Denoiser architecture

To recap, our diffusion sampling process involves taking several solver steps rθ, and each solver step calls a denoiser Dθ as part of its computation. We parameterize the denoiser Dθ following ref. 21 as a preconditioned version of a neural network function fθ.

$${D}_{\theta }({{\bf{Z}}}_{\sigma }^{t};{{\bf{X}}}^{t-1},{{\bf{X}}}^{t-2},\sigma )\,:= \,{c}_{{\rm{skip}}}(\sigma )\cdot {{\bf{Z}}}_{\sigma }^{t}+{c}_{{\rm{out}}}(\sigma )\cdot {f}_{\theta }({c}_{{\rm{in}}}(\sigma ){{\bf{Z}}}_{\sigma }^{t};\,{{\bf{X}}}^{t-1},{{\bf{X}}}^{t-2},{c}_{{\rm{noise}}}(\sigma )).$$

Here \({{\bf{Z}}}_{\sigma }^{t}\) denotes a noise-corrupted version of the target Zt at noise level σ, and cin, cout, cskip and cnoise are preconditioning functions taken from table 1 in ref. 21, with σdata = 1 because of the normalization of the targets.

The architecture used for fθ is related to the GraphCast architecture2. To be precise, the Encoder and Decoder architectures stay the same, and those inputs to the encoder corresponding to the previous two time steps are normalized to zero mean and unit variance in the same way.
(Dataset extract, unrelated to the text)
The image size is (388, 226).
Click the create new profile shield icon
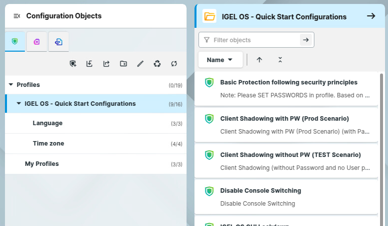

However, unlike in GraphCast, which uses a similar message-passing GNN for the Processor architecture as in the Encoder and Decoder, in GenCast the Processor is a graph-transformer model operating on a spherical mesh that computes neighbourhood-based self-attention. Unlike the multimesh used in GraphCast, the mesh in GenCast is a six-times refined icosahedral mesh2, with 41,162 nodes and 246,960 edges. The Processor consists of 16 consecutive standard transformer blocks26,56, with feature dimension equal to 512. The four-head self-attention mechanism in each block is such that each node in the mesh attends to itself and to all other nodes that are within its 32-hop neighbourhood on the mesh.

To condition on previous time steps (Xt−1, Xt−2), we concatenate these along the channel dimension with the input to be denoised and feed this as input to the model. Conditioning on noise level σ is achieved by replacing all layer-norm layers in the architecture with conditional layer-norm57 layers. We transform log noise levels into a vector of sine–cosine Fourier features at 32 frequencies with base period 16 and pass them through a two-layer MLP to obtain 16-dimensional noise-level encodings. Each of the conditional layer-norm layers applies a further linear layer to output replacements for the standard scale and offset parameters of layer norm, conditioned on these noise-level encodings.

Training the denoiser

At training time, we apply the denoiser to a version of the target Zt, which has been corrupted by adding noise ε ~ Pnoise(·|σ) at noise level σ:

$${{\bf{Y}}}^{t}={D}_{\theta }({{\bf{Z}}}^{t}+{\boldsymbol{\varepsilon }}\,;{{\bf{X}}}^{t-1},{{\bf{X}}}^{t-2},\sigma ).$$

We train its output, denoted as Yt, to predict the expectation of the noise-free target Zt by minimizing the following mean-squared-error objective weighted per elevation level and by latitude–longitude cell area,

$$\sum _{t\in {D}_{{\rm{train}}}}E\left[\lambda (\sigma )\frac{1}{| G| | \,J| }\sum _{i\in G}\sum _{j\in J}{w}_{j}{a}_{i}{({Y}_{i,j}^{t}-{Z}_{i,j}^{t})}^{2}\right],$$

where

  • t indexes the different time steps in the training set Dtrain;

  • jJ indexes the variable, and for atmospheric variables the pressure level, that is, J = {z1000, z850, …, 2t, msl};

  • iG indexes the location (latitude and longitude coordinates) in the grid;

  • wj is the per-variable-level loss weight, set as in GraphCast2 with the additional sea surface temperature variable weighted at 0.1;

  • ai is the area of the latitude–longitude grid cell, which varies with latitude and is normalized to unit mean over the grid;

  • λ(σ) is the per-noise-level loss weight in ref. 21; and

  • the expectation is taken over σ ~ Ptrain, ε ~ Pnoise(·; σ).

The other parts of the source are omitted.